Blackpool North and Cleveleys MP Paul Maynard said: “I can see that this is a well thought-out and considered piece of work which is aiming high for the young people of our town.

“There is no excuse for poor educational outcomes and with the goals set by this plan, and the dedication of the teaching staff of Blackpool, I am sure that over time we will see the outcomes improve.”

Justine Greening said:

Blackpool has long been a centre for tourism, but a lot has changed over the last 20 years – and the town has felt the effects.

In recent years there has been huge investment made in the future of Blackpool’s younger generations. From the excellent progress to increase the number of teenagers entering apprenticeships to the work of the Blackpool School Improvement Board, there is already a solid foundation on which to build and lots of potential.

For me, both as education secretary and as someone who went through the state school system, that means investing in the next generation, whatever their background or whoever they are.

It is my priority to make sure young people can go as far as their talents and hard work will take them, and to make sure they can be the best version of themselves. But government needs to do that in partnership with brilliant teachers, social workers and community leaders to help our young people unlock the talents within them.

In some parts of Blackpool, like many other parts of the country, young people can’t see opportunities on their doorstep – or, if they do, they don’t end up benefitting from them. It could be that they feel unable to get invaluable work experience in the career they aspire to, or that the course they would love to do just isn’t available in their community.

I want to make sure more young people get the opportunity to achieve their ambitions, no matter where they live. That’s why I named Blackpool as one of 12 Opportunity Areas across the country which are getting a share of £72m so young people in their community are supported to realise their ambitions, whatever they are.

It begins with a focus on attainment in all of Blackpool’s schools, building on the work already in place.
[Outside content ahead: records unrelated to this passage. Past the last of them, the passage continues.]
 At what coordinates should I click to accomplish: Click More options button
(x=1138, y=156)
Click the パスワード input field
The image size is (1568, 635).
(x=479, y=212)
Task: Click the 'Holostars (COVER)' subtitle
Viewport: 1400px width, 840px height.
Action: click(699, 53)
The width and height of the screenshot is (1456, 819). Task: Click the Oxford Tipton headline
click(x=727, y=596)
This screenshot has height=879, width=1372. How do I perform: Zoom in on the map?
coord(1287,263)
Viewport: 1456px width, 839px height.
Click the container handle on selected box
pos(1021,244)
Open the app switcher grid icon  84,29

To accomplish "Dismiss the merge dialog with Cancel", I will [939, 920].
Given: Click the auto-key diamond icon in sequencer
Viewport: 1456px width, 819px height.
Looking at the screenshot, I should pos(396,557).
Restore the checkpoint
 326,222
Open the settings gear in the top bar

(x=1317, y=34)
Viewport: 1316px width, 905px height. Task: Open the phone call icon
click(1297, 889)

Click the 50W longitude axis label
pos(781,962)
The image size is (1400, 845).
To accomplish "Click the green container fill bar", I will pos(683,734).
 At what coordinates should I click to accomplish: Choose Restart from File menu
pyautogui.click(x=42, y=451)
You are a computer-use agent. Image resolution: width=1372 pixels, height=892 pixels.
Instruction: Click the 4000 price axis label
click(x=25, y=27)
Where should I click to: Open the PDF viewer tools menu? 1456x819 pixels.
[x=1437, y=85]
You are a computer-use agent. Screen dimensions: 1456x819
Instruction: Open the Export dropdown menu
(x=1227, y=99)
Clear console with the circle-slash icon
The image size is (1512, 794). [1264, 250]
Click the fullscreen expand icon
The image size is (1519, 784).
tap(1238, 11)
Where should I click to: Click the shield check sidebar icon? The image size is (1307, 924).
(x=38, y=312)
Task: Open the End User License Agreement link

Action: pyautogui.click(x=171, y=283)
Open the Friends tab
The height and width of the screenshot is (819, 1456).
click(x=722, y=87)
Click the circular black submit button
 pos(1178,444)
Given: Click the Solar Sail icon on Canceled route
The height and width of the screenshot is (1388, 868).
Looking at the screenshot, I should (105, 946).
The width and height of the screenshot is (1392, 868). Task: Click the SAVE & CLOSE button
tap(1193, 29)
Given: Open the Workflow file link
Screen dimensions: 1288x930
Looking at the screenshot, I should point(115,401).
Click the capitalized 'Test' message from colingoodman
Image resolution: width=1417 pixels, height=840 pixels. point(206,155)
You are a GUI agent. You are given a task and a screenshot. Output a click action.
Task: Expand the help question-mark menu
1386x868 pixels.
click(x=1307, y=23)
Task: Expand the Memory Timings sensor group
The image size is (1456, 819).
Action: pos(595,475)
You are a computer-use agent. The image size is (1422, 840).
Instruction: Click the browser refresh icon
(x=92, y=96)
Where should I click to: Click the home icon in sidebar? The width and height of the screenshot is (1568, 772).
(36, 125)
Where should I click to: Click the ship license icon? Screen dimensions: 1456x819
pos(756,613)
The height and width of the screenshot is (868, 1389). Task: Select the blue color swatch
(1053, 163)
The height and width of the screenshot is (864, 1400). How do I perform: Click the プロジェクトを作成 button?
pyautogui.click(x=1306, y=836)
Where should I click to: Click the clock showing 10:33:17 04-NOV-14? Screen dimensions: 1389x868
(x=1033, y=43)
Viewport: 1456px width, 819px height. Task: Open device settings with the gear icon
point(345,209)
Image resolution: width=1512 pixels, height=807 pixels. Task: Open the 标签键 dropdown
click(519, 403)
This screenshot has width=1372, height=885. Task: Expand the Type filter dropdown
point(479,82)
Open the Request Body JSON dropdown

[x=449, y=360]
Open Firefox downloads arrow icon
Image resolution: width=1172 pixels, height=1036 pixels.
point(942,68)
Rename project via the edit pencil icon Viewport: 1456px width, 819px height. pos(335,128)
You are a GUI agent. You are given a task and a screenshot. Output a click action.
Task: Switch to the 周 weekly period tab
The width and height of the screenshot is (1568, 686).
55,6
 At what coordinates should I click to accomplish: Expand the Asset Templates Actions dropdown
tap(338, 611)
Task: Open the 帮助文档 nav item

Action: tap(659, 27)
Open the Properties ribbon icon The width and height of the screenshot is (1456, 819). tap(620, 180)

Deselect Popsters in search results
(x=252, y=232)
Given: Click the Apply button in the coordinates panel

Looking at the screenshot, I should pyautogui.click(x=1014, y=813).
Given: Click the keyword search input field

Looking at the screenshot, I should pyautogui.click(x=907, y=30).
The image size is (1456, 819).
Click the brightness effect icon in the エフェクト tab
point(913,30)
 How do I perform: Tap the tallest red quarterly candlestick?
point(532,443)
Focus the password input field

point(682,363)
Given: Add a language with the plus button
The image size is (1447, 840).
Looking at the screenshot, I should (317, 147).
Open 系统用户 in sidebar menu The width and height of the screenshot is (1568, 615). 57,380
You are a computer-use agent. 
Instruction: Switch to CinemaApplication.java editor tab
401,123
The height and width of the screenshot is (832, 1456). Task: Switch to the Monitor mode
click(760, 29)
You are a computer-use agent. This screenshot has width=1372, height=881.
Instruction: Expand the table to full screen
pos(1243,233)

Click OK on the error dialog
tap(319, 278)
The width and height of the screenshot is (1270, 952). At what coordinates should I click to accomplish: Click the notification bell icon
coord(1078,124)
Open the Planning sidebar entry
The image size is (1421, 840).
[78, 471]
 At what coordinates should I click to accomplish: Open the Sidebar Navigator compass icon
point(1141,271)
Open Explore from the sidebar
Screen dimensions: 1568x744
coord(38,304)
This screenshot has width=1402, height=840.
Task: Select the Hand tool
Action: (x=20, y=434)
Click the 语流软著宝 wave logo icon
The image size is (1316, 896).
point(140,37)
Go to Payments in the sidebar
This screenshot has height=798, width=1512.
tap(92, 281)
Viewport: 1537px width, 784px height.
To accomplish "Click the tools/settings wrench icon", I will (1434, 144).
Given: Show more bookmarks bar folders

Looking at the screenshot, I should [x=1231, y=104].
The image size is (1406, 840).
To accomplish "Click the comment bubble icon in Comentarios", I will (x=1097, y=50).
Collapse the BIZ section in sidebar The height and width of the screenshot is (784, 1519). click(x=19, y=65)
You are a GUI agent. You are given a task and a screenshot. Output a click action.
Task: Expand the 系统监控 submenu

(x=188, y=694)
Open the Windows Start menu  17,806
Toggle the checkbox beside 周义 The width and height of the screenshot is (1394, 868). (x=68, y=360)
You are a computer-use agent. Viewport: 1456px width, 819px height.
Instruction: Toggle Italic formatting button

The existing maths hub, together with projects funded by the department’s Strategic School Improvement Fund, will improve maths teaching in both primary and secondary education. On top of this, the Teaching and Leadership Innovation Fund will create specialist programmes that focus on key science, technology, engineering and maths (STEM) subjects, making learning for young people more inspiring and successful.

The plan will also support vulnerable families whose children are more likely to be frequently absent from school, or to be permanently excluded. The Opportunity Area Board will carry out new research into the root causes of absence and exclusion, with the aim of reducing these rates to below the national average.

Finally, we want to see young people’s career aspirations set higher through the work of individual enterprise advisers in every school and college in Blackpool. Running as a key theme within each of these three areas of work will be a constant focus on young people themselves. By putting them at the heart of these plans, and drawing on their obvious expertise, they will influence the positive changes we want to see in Blackpool. After all, it is their future we want to shape.

From the earliest stages of a child’s education, both within a supportive home environment and at school, all the way through to inspiring experiences in the workplace with local businesses, we will help young people living in Blackpool meet their career aspirations. This plan will create the opportunities young people need to unlock their talents and potential, because where you are from should not be a barrier to fulfilling your ambitions, it should be the springboard to your future.

I am excited to see these plans get underway and I’ll play my role in making sure the Blackpool Opportunity Area gets the progress and results that young people deserve. Working together, we can create more opportunities for generations to come – and Blackpool will be leading the way.